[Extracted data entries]
┌────────

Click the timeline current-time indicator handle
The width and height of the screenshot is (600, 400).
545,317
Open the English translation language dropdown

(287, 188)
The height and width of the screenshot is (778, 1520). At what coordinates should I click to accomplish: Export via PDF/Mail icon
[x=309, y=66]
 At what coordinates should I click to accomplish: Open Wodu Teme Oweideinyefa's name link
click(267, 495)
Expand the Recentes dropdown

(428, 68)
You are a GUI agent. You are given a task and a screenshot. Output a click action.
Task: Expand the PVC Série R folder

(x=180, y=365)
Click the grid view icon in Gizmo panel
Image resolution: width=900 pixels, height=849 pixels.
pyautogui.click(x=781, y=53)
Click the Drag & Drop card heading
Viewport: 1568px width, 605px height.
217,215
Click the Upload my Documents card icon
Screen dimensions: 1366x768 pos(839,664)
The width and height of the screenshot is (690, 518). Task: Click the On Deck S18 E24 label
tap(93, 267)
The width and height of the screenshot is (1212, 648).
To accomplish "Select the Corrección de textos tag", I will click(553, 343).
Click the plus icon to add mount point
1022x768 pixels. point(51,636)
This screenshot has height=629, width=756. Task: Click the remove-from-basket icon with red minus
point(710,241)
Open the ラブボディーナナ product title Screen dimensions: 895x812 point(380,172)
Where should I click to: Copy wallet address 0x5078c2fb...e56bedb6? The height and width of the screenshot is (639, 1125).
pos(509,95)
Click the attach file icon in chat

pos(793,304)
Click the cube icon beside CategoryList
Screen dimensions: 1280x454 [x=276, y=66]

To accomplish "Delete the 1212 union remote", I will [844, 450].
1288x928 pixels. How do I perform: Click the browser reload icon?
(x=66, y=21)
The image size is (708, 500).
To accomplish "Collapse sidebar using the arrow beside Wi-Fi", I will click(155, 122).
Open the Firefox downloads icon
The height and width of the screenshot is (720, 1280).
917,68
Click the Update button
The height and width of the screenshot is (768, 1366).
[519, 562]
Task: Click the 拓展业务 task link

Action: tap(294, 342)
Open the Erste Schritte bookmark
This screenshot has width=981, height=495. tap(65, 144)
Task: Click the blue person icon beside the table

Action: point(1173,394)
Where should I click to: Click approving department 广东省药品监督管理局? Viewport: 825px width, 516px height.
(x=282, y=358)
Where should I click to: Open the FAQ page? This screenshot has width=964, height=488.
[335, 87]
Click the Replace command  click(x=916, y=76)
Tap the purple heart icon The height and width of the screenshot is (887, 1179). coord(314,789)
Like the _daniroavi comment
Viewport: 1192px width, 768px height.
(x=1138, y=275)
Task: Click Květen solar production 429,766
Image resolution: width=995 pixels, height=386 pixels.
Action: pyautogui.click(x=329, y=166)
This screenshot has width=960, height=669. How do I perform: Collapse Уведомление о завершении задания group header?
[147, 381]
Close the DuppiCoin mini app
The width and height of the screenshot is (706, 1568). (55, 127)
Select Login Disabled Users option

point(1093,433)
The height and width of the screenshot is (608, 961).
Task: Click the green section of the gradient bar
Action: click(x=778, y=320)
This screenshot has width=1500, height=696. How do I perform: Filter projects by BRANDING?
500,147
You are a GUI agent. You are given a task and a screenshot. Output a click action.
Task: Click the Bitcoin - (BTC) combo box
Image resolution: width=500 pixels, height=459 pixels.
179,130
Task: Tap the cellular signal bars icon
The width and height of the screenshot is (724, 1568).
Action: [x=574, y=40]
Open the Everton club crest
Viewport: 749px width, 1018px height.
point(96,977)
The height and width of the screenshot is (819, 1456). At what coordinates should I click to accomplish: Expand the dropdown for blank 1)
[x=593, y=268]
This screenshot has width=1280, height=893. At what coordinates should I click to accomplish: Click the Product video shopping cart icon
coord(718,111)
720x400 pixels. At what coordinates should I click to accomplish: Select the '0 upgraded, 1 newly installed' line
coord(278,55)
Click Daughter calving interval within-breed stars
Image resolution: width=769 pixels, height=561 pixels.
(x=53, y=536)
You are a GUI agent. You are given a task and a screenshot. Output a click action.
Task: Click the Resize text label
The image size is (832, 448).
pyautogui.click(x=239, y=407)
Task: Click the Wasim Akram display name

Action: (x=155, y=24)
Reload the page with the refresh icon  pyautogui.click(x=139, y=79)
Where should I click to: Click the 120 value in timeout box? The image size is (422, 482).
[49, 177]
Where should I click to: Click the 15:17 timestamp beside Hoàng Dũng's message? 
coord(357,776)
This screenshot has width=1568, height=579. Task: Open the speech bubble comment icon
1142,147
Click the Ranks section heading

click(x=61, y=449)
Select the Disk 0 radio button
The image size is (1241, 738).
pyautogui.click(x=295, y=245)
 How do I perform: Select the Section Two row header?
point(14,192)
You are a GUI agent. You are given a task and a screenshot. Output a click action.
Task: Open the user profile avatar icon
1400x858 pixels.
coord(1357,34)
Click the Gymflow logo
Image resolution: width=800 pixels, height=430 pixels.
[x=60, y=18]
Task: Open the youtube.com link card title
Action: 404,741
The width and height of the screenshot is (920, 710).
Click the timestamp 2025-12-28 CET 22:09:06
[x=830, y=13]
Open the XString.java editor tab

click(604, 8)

└────────

| Your assignment |
The answer is the lines above between the line holding "The height and width of the screenshot is (819, 1456)." and the line holding "Reload the page", inclusive, each written out exactly, and no others.

| Response to the task |
The height and width of the screenshot is (819, 1456). At what coordinates should I click to accomplish: Expand the dropdown for blank 1)
[x=593, y=268]
This screenshot has width=1280, height=893. At what coordinates should I click to accomplish: Click the Product video shopping cart icon
coord(718,111)
720x400 pixels. At what coordinates should I click to accomplish: Select the '0 upgraded, 1 newly installed' line
coord(278,55)
Click Daughter calving interval within-breed stars
Image resolution: width=769 pixels, height=561 pixels.
(x=53, y=536)
You are a GUI agent. You are given a task and a screenshot. Output a click action.
Task: Click the Resize text label
The image size is (832, 448).
pyautogui.click(x=239, y=407)
Task: Click the Wasim Akram display name

Action: (x=155, y=24)
Reload the page with the refresh icon  pyautogui.click(x=139, y=79)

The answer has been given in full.